On July 4, Project Hawaii will be hosting a carnival for the children living along the Waianae Coast from 11:00 a.m. to 1:00 p.m. at Keaau Beach Park, the last park that allows houseless families to live on the land. In the last few years, the City and County of Honolulu has been enforcing laws to deter houseless people from finding shelter—such as banning tents and shopping carts—despite the governor declaring a statewide homeless crisis. In 2006, Gov. Linda Lingle officially declared houselessness in Leeward Oahu a “major disaster and catastrophe.”

The Independence Day event reaches out to families and is planned to provide fun and easy games, like the penny toss and ring toss, for the children to enjoy, where prizes are much more valuable then a plush animal or sugary treat. Instead of receiving a soda after tossing a ring on it, keiki will get a bottle of shampoo or a bar of soap.

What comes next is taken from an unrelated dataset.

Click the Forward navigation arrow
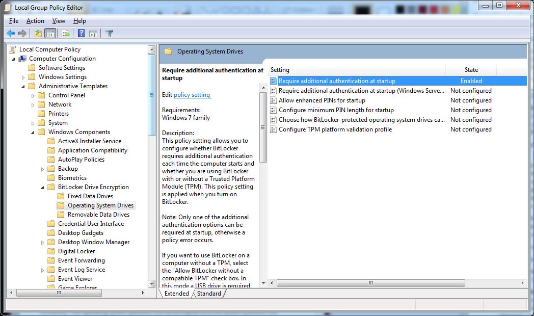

“This is the first time we are doing the Fourth of the July event, so we wanted things not too complicated and figure out what was easiest to setup and take down,” Patrick said. “We wanted to make it easy to setup with lots of giveaways. We are also giving out lots of new clothes, slippers, and hygiene bags,” said Patrick.

Project Hawaii will travel to Waianae on the June 30 to hand out hygiene bags to families as part of the invitation to the Fourth of July activity. 

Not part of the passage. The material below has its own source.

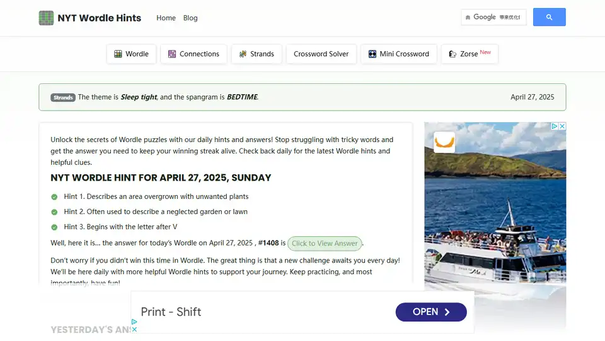This screenshot has width=605, height=341.
Task: Click the Connections puzzle icon
Action: pos(172,54)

Currently, Patrick and the handful of volunteers working with her are pushing for more volunteers and donations for the event. With the surprising lack of support for the first time event, Project Hawaii is mainly concerned about giving the children a good lunch as they are looking for companies to donate food and time.

Even with the low volunteer and donation numbers, Patrick is relentless in putting on the activity for the children. Patrick said even if she is the only one face-painting or going to the store to buy the food, she is excited regardless of the outcome.

“It’s in the morning where kids aren’t doing much and we held it early so we don’t take away from any planned family gatherings,” said Patrick. “Our main goal is for the kids to have a good day and good lunch on the special day, that’s what matters the most.”

Project Hawaii was designed through the partnerships of the Christmas Wish Program Inc., and Cultural Institute of America to provide life services to children living in poverty and crisis situations in Hawaii, particularly on Hawaii Island and Oahu. Founded in 2006, Project Hawaii is solely supported by public donations and fund-raisers and has been successfully running year-round programs for houseless children including summer camps, afterschool tutoring, and other supportive programs.